Максим резко затормозил на красный свет. Машину дернуло. Яна по инерции клюнула носом вперед, ремень безопасности впился ей в грудь, но она даже не заметила боли. Адреналин скандала, смешанный с алкоголем, бурлил в её крови, требуя выхода, требуя драмы.

— Ты выплеснула бокал Мерло ей в лицо, — продолжил Максим, игнорируя её выпады. Он просто перечислял факты, словно зачитывал протокол в морге над трупом своей карьеры. — Ты орала на весь зал, что выдернешь ей волосы. Охрана выводила нас под руки, как каких-то маргиналов из дешевого кабака. Петр Ильич, главный инвестор, отошел в сторону, вжался в стену, чтобы ты его не заляпала. Ты видела его лицо? Он смотрел на меня как на прокаженного.

— И правильно сделала! — Яна торжествующе ударила ладонью по приборной панели, оставляя жирный след. — Пусть знают, что у тебя есть жена! Что ты не свободный кобель, которого можно увести за повышение! Я обозначила территорию, Максим. В животном мире самки грызут глотки за своих самцов. А ты... ты вместо того, чтобы сказать: «Спасибо, любимая, что ты такая страстная, что ты так за нас борешься», сидишь тут и нудишь про какого-то Петра Ильича. Да плевать я хотела на твоего инвестора! У него рожа кислая, будто он лимон сожрал. А эта твоя Ирина... теперь будет знать, как на чужое рот разевать.

Она полезла в свою маленькую сумочку, нервно порылась там, звякнув ключами, и выудила пачку тонких сигарет. Щелкнула зажигалкой. Огонек осветил её лицо — красивое, но сейчас безобразное в своей уверенности.

— В моей машине не курят, — сказал Максим тихо.

— Да пошел ты, — Яна глубоко затянулась, демонстративно закатив глаза, и выпустила густую струю дыма прямо в лобовое стекло. — Буду курить, где хочу. У меня стресс. Я, между прочим, перенервничала больше твоего. Ты хоть представляешь, как это унизительно — видеть, как твоего мужа раздевают глазами, а он стоит и улыбается?

Максим нажал кнопку стеклоподъемника, впуская в салон холодный, загазованный, но отрезвляющий воздух Садового кольца. Он чувствовал, как внутри лопаются последние струны. Не громко, без звона. Просто рвутся одна за другой, превращаясь в бесполезную труху. Он посмотрел на жену. На её испачканные размазанной помадой губы. На пятна вина на подоле платья, которое он купил ей неделю назад, отказав себе в обновлении ноутбука, чтобы она соответствовала дресс-коду вечера.
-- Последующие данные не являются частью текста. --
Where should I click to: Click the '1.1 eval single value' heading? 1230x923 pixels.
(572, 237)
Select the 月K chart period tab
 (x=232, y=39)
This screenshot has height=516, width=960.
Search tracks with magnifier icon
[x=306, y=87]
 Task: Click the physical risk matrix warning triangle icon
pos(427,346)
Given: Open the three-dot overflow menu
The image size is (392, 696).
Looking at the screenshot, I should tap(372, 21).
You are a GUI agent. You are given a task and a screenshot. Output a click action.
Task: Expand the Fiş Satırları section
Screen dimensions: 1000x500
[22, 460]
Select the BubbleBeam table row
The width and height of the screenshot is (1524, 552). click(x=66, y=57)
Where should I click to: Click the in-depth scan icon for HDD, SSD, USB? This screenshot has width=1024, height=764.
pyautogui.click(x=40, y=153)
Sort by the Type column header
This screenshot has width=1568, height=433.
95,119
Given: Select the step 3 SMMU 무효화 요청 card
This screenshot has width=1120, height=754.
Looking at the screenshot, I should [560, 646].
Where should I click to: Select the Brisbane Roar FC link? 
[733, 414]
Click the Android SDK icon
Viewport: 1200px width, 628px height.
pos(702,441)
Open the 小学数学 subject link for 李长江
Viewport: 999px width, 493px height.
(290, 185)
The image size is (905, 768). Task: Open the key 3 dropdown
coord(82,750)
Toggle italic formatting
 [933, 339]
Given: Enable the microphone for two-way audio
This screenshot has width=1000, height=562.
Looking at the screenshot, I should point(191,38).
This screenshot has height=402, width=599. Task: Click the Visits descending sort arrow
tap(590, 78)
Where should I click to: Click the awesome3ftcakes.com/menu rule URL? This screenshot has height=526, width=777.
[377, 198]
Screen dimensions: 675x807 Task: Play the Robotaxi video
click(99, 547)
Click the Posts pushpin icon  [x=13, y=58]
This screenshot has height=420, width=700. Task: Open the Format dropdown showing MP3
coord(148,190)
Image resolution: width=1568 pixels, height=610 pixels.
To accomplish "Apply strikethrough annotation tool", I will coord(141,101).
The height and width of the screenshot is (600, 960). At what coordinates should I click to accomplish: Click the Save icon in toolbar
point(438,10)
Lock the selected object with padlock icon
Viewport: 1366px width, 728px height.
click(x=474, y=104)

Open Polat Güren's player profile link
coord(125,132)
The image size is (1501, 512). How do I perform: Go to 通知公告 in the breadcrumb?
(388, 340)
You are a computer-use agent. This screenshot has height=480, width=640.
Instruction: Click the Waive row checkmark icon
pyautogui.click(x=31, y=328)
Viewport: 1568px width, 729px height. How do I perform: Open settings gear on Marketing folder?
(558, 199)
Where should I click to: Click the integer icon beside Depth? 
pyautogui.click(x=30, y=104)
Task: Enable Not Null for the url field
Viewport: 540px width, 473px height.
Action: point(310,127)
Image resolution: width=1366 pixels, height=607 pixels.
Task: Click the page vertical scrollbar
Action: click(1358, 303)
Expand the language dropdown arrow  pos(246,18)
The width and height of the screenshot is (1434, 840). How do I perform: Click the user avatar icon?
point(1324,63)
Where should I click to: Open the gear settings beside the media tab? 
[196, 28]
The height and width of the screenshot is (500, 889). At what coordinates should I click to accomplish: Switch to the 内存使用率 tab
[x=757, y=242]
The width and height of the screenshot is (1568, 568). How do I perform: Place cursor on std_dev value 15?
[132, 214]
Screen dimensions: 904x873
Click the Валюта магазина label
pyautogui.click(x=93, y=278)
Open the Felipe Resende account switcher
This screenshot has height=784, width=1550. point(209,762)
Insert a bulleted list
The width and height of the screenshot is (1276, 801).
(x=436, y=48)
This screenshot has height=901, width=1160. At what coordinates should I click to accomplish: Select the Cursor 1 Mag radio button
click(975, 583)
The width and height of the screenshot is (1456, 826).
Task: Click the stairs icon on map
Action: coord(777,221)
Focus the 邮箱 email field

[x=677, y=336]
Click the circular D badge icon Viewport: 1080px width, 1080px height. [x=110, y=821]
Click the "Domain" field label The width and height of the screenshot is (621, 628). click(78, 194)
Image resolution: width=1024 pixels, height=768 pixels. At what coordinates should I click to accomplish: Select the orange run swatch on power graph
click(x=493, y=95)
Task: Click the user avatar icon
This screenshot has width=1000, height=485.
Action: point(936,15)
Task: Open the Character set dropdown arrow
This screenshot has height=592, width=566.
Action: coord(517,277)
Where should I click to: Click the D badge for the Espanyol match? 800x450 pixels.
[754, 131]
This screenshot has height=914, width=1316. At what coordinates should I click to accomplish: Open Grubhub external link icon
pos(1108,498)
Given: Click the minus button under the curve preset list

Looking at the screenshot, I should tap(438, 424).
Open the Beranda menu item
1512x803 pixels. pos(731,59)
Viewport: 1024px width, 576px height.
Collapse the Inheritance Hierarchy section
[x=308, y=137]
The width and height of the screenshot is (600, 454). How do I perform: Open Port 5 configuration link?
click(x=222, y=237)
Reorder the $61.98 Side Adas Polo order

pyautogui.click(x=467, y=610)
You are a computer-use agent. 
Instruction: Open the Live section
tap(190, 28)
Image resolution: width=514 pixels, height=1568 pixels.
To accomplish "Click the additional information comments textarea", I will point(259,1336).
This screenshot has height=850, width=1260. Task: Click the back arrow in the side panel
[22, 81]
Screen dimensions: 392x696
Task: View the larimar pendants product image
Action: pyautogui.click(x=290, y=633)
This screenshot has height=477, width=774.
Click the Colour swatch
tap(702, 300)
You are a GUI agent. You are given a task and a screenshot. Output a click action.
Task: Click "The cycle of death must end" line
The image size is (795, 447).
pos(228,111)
Он больше не видел женщину, которую когда-то любил. Он видел чудовище. Паразита, присосавшегося к его жизни. Существо, которое питается его энергией, его успехами, превращая всё, к чему прикасается, в дымящиеся руины. И самое страшное — она искренне верила, что права.

— Ты понимаешь, что завтра меня уволят? — спросил он, глядя ей прямо в глаза. — Не просто уволят по собственному. Меня уволят с волчьим билетом. Меня внесут в черные списки. В нашей сфере слухи распространяются быстрее, чем вирус. Никто не возьмет на работу топ-менеджера, чья жена — неадекватная истеричка, бросающаяся на людей.

— Ой, ну конечно! — Яна расхохоталась, и смех этот был похож на карканье. — Опять ты за свое! Карьера, списки, сфера... Ты мужик или калькулятор? Найдем другую работу! Откроем свой бизнес! Господи, да тебя везде с руками оторвут, ты же гений, сам говорил! Ты просто трусишь. Ты боишься перемен. А я тебя подтолкнула. Может, это знак свыше? Может, тебе вообще не место в этом гадюшнике?

Она стряхнула длинный столбик пепла прямо на велюровый коврик.

— Я тебя спасла, дурачок, — добавила она уже мягче, протягивая руку с тлеющей сигаретой, чтобы погладить его по колену. — Ты мне еще спасибо скажешь. Мы найдем тебе место, где начальником будет мужик. Старый, толстый и женатый. Чтобы я была спокойна. И чтобы никаких Ирин Владимировн.

Максим сбросил её руку резким движением, словно смахнул ядовитого тарантула. Физическое отвращение волной прокатилось от места прикосновения до самого горла.

— Не трогай меня, — сказал он.

— Ах, не трогай? — Яна мгновенно вспыхнула снова, её глаза сузились. — Брезгуешь? Жену свою законную брезгуешь, а ту старую вешалку, значит, хотел? Так вали к ней! Разворачивайся и едь обратно в ресторан! Может, она там еще обтекает, как раз утешишь, слижешь винишко с её дряблой шеи!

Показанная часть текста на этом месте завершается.